First, here are three new stories from The Atlantic:
What Comes Next
Can Harris take over Biden’s campaign infrastructure—and receive his campaign’s money?
Yes—and very likely. Biden’s campaign filed paperwork to rename itself “Harris for President” yesterday afternoon, and the Biden-Harris campaign’s roughly 1,300 staffers were told they would now be the Harris campaign’s staff. If she becomes the nominee, Harris should be able to gain access to the Biden campaign’s coffers, although some Republican operatives and lawyers are suggesting that the Biden campaign’s money isn’t Harris’s yet, and they may mount legal challenges. (The Federal Election Commission chair, who was appointed by Donald Trump, has also said that this is an “unprecedented” situation with “open questions.”) Harris’s campaign has brought in an additional $81 million since yesterday, it said this afternoon.
Harris said that she intends to “earn and win” the Democratic nomination. Would another Democrat actually challenge her? Would they stand a chance?
As my colleague Russell Berman told me: Probably not, and no. The Democratic establishment is behind her and clearly wants her to be the nominee—and virtually all of her plausible challengers have endorsed her. Still, Russell reminded me that unlike Biden, Harris has not won any primaries. The delegates are now uncommitted, and are not obligated by the rules of the Democratic National Convention to back her. Harris is in a strong position. But if she stumbles badly or tanks in polls in the coming weeks, some Democrats could conceivably launch a last-minute bid against her, Russell said.
Why haven’t any prominent Democrats decided to challenge her at this point?
Everything moved so fast, Russell told me: “It became clear immediately that many, if not most, senior Democrats were looking to Biden for a signal of whether the party should rally around Harris or open things up to a wider field.” Biden’s endorsement of Harris, followed by statements backing her (with a few notable exceptions) from Democratic Party leaders, “point strongly to a coronation,” Russell said. Between that and her well-funded campaign, anyone running against Harris would likely have a very hard time winning.
What happens at the Democratic National Convention from August 19–22?
The convention will go forward as scheduled in Chicago next month. The Democratic National Committee has yet to clarify whether it will still virtually vote on a nominee in early August, as it had planned to do. If that doesn’t happen, delegates would vote at the convention itself—and the nominee’s presidential campaign wouldn’t start in earnest until August 23, perilously close to the beginning of early voting in some states. The Harris campaign is likely rushing to put together new programming for the convention now.
What qualities in a VP pick would be most useful to round out Harris’s ticket?
Kentucky Governor Andy Beshear, Senator Mark Kelly of Arizona, Pennsylvania Governor Josh Shapiro, and North Carolina Governor Roy Cooper have all come up as potential Harris running mates. What these politicians have in common—beyond being white men, a quality that some Democrats think will broaden her ticket’s appeal, this being America—is that they are well-liked Democrats in swing or right-leaning states. Politicians in such states, my colleague Elaina Plott Calabro told me, especially those “who have proved their ability to win among Trump-partial voters,” will almost definitely be the people Harris looks to.

--- Exercise tasks ---
1. Rewrite the passage on the Harris campaign that begins at the words "Why haven’t any" and stops after "hard time winning.", changing "coronation" to "smooth handoff".
2. Continue the piece on Harris's campaign, starting right after its final sentence.
The rows play no part in any of this work.

--- Supplied records ---
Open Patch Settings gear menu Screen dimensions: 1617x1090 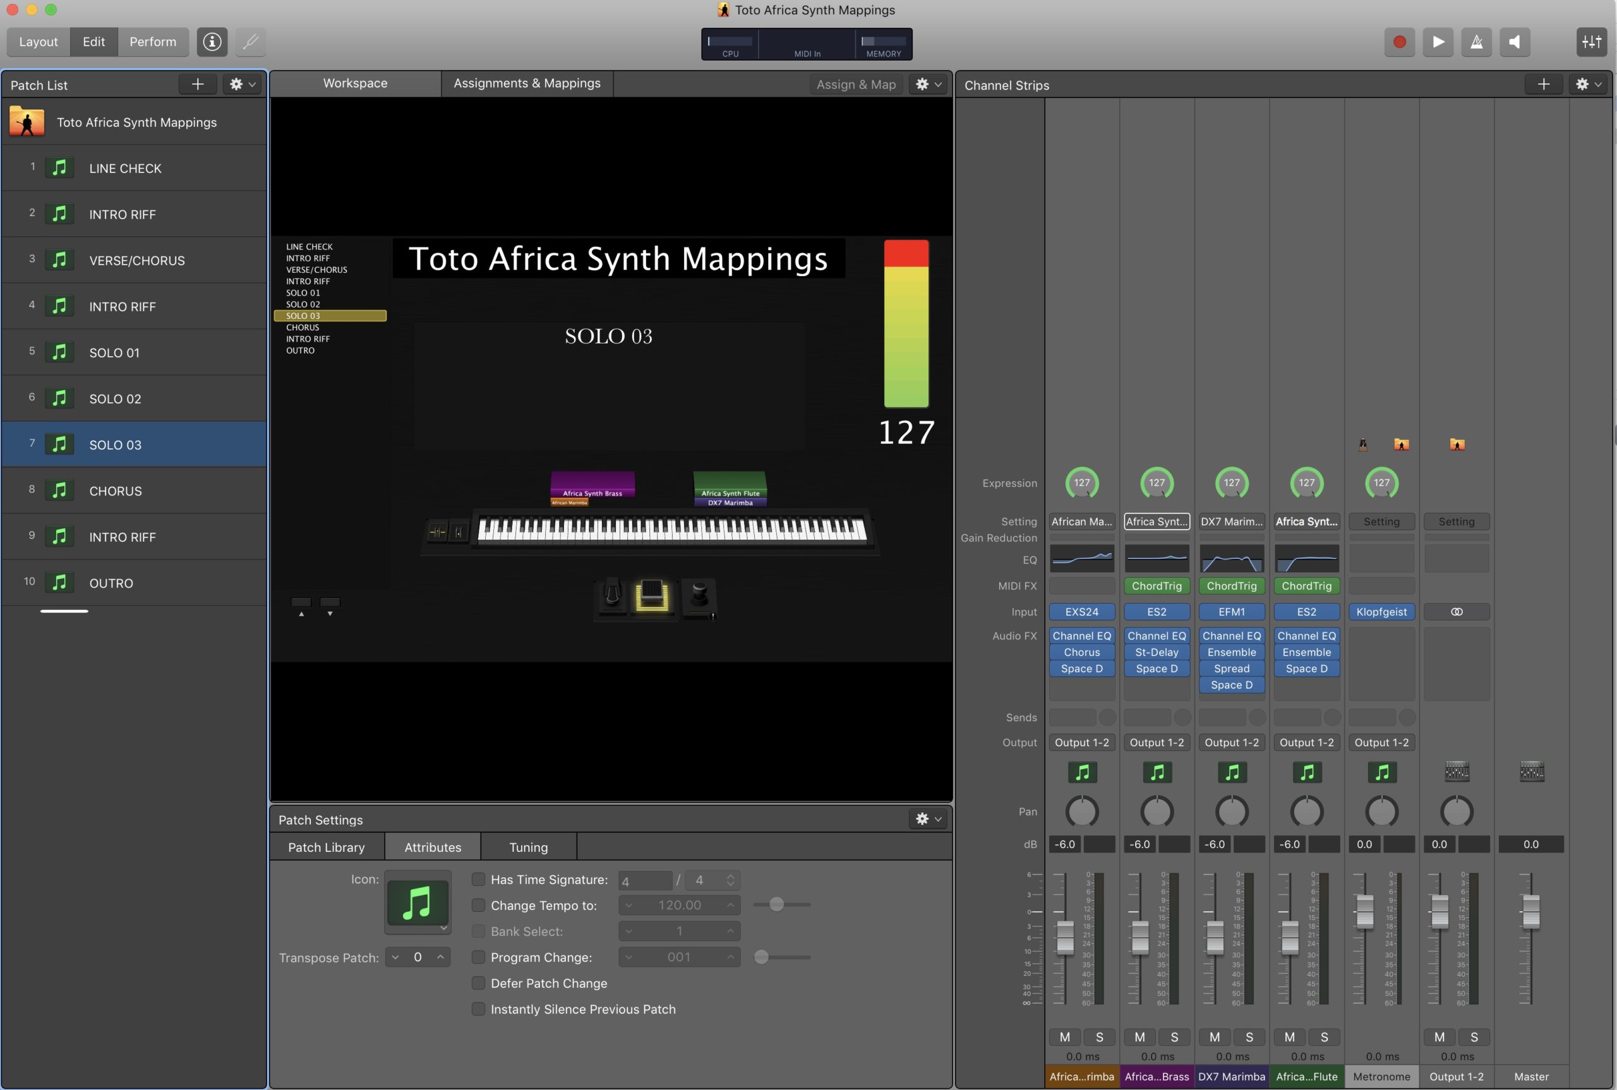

...

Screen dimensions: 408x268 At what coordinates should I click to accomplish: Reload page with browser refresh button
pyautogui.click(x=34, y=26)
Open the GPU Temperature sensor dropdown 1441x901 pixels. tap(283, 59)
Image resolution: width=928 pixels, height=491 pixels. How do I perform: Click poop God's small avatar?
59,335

* * *

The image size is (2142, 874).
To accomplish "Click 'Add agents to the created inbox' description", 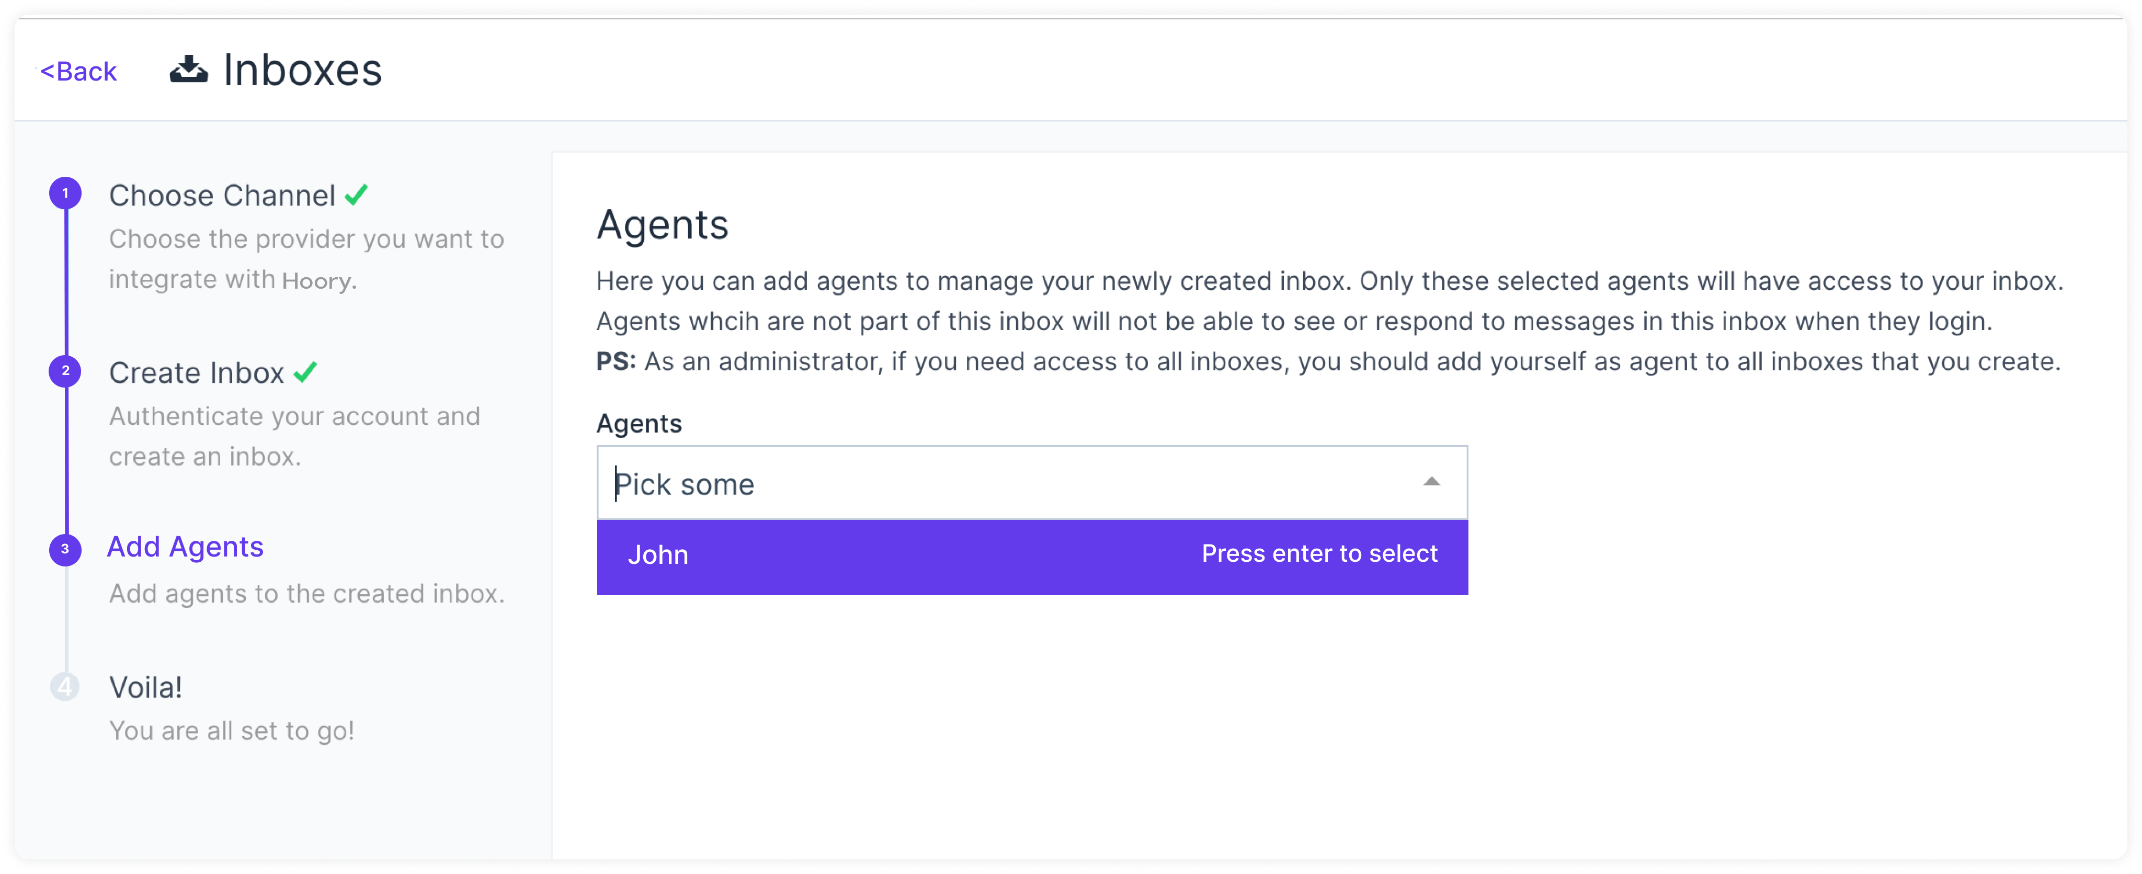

--- Per-task outputs ---
1.
Why haven’t any prominent Democrats decided to challenge her at this point?
Everything moved so fast, Russell told me: “It became clear immediately that many, if not most, senior Democrats were looking to Biden for a signal of whether the party should rally around Harris or open things up to a wider field.” Biden’s endorsement of Harris, followed by statements backing her (with a few notable exceptions) from Democratic Party leaders, “point strongly to a smooth handoff,” Russell said. Between that and her well-funded campaign, anyone running against Harris would likely have a very hard time winning.

2.
And a strong and strategic running mate for Harris could make Trump’s choice of J. D. Vance even riskier. As my colleague Tim Alberta wrote in The Atlantic today, the Vance pick was something of a bravado move made to invigorate the base when the Trump team was teeing up for a landslide win against Biden—not to bring in swing voters in a close election.
How has this development affected the Trump campaign’s plans so far?
The Trump campaign has been operating for months under the assumption of a Trump-Biden matchup, and it’s been preparing for victory. Now, having built a campaign focused on Biden’s weaknesses—including hammering him for his age—Republicans will need to scramble to try to beat a candidate two decades Trump’s junior. The Trump campaign is insisting that nothing has changed, Tim wrote yesterday. But “at the very least,” he wrote, Trump’s team realizes that “Harris’s promotion will provide a desperately needed jolt to Democrats nationwide in the form of fundraising, volunteerism, and enthusiasm.”
Harris has not polled very well as vice president, and she didn’t even make it to the primaries in her 2020 presidential campaign. Why do Democrats think she can win?
In short: Because she’s not Biden or Trump. Among Democrats, my colleague Ronald Brownstein told me, Harris is benefiting from Biden’s frequent framing: Don’t compare me to the Almighty; compare me to the alternative. In this case, the alternative is Biden himself.
Democrats also consider her more effective than Biden at doing the job of running for president. Harris has already been on the trail delivering Democratic talking points to voters, and her communication skills are improving now that she has a clearer lane—what Ronald calls “her point-person role in responding to the red-state and Supreme Court rights rollbacks inspired and enabled by Trump.” And although “the negatives about Biden are virtually set in concrete,” Harris’s image is less settled, he said. That creates an opportunity for Democrats—but they need to act quickly, he said, lest Republicans take advantage of the opening to cement negative impressions of her.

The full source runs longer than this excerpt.